L'imaging time-lapse con microscopia a fluorescenza consente l'osservazione dei cambiamenti dinamici di crescita e sviluppo a livello cellulare e subcellulare. Questo semplice protocollo per l'imaging time-lapse 3D può studiare direttamente la dinamica della parete cellulare per un lungo periodo. Questo protocollo utilizza colorante calcofluor per marcare la dinamica dello spessore della parete cellulare e quindi non richiede una trasformazione di una proteina fluorescente.
I segnali calcofluor sono stabili e possono durare per più di una settimana. Questo metodo può essere applicato a molti altri sistemi con strutture semplici contenenti pareti cellulari e può essere colorato da calcofluor come nelle piante da fiore.
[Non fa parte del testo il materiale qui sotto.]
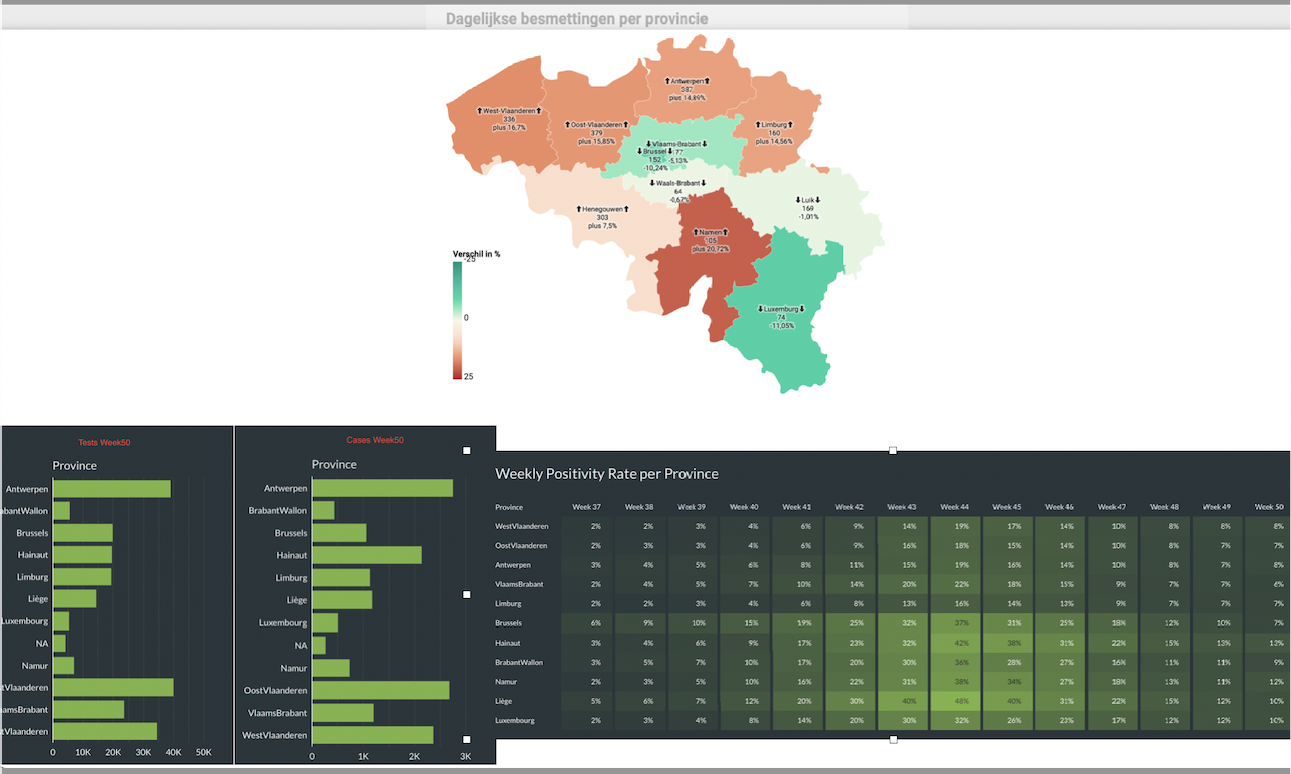Click the Weekly Positivity Rate per Province title
The height and width of the screenshot is (774, 1291).
coord(607,473)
In questo protocollo, i segnali calcofluor sono stabili quando questo colorante viene miscelato all'interno del mezzo durante l'intero processo di imaging time-lapse.
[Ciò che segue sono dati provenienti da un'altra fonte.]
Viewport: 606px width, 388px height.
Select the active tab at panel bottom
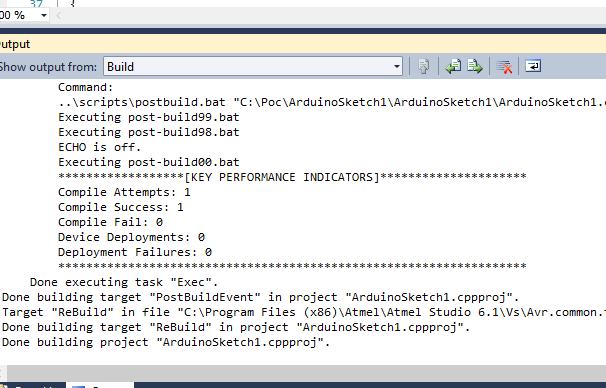click(x=100, y=386)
Per iniziare, disperdere il tessuto di muschio di sette giorni in un micro tubo da 1,5 millilitri contenente 20 microlitri di acqua sterilizzata. Per il tipo selvatico utilizzare una pinza per separare i protonemati. Per il mutante ggb, separare il protonemata usando la pipetta AP-1000.
Aggiungere 10 microlitri di calcofluor-bianco sterilizzato nel microtubo e lasciare il tubo in posizione verticale nel cappuccio per due minuti per la colorazione. Immediatamente dopo la colorazione, mescolare le piante con 200 microlitri di BCDATG raffreddato contenente mezzo BCDAT pipettando cinque volte con una pipetta P1000 e trasferire la miscela in una base di vetro da 27 millimetri. Assicurarsi che i 200 microlitri di BCDATG con i campioni siano distribuiti uniformemente sulla superficie del piatto inferiore in vetro da 27 millimetri per produrre un sottile strato di pellicola in modo che i campioni rientrino nella distanza di lavoro oggettiva durante l'imaging.
Dopo aver solidificato per due minuti a temperatura ambiente, coprire lo strato sottile con tre millilitri di BCDATG raffreddato e lasciarlo riposare per 10 minuti per solidificare di nuovo. Sul fondo del piatto disegna nove linee ciascuna in direzioni parallele e perpendicolari e segna le righe con caratteri da A a H e le colonne con numeri da uno a otto. Usa superiore, inferiore, destra, centro e sinistra per contrassegnare le posizioni all'interno di ogni quadrato.
Ad esempio, se una pianta si trova in un quadrato nella seconda fila, nella sesta colonna ed è posizionata nella parte in alto a sinistra del quadrato, a questa pianta viene dato il nome di b6 in alto a sinistra. Posizionare il piatto inferiore in vetro sotto la luce bianca per uno o due giorni prima di essere sottoposto a imaging time-lapse ogni giorno, per un massimo di tre giorni. Per ricostruire le immagini 3D aprire il file ND2 e fare clic su volume.
Ricostruisci la parete cellulare al giorno zero, al primo giorno, al terzo e al quarto giorno. Dopo aver scattato ogni immagine, rimetti il piatto a base di vetro nella camera di coltivazione. I cambiamenti dinamici nelle pareti trasversali sono stati mostrati dalla colorazione bianco calcofluor nei mutanti wild type e ggb.
Per i mutanti ggb, le linee tratteggiate bianche sotto ogni immagine indicano la parete cellulare della superficie rotta nelle celle in espansione e le linee arancioni indicano le celle sotto la superficie della parete cellulare in ggb. Le differenze nel segnale bianco calcofluor possono essere rilevate sulle posizioni superficiali delle cellule e le regioni meno densamente colorate indicano l'espansione cellulare nei mutanti ggb o nei siti di nuova ramificazione nel tipo selvatico. Per la precoltura di tipo selvatico, le piante in luce rossa debole dall'alto per cinque giorni sono necessarie per indurre le risposte fototropiche di protonemata in modo che le piante possano essere attaccate al fondo dei piatti e le piante possano essere emerse entro la distanza di lavoro dell'obiettivo durante l'imaging perché il bianco calcofluor può essere utilizzato con altri coloranti come la microsfera.
Ulteriori informazioni sull'espansione cellulare possono anche essere studiate. La dinamica della parete cellulare vegetale è fondamentale per una crescita e uno sviluppo efficienti, nonché per la risposta al segnale ambientale. Questo protocollo consente la divisione diretta dei cambiamenti nei segnali della parete cellulare e l'integrazione.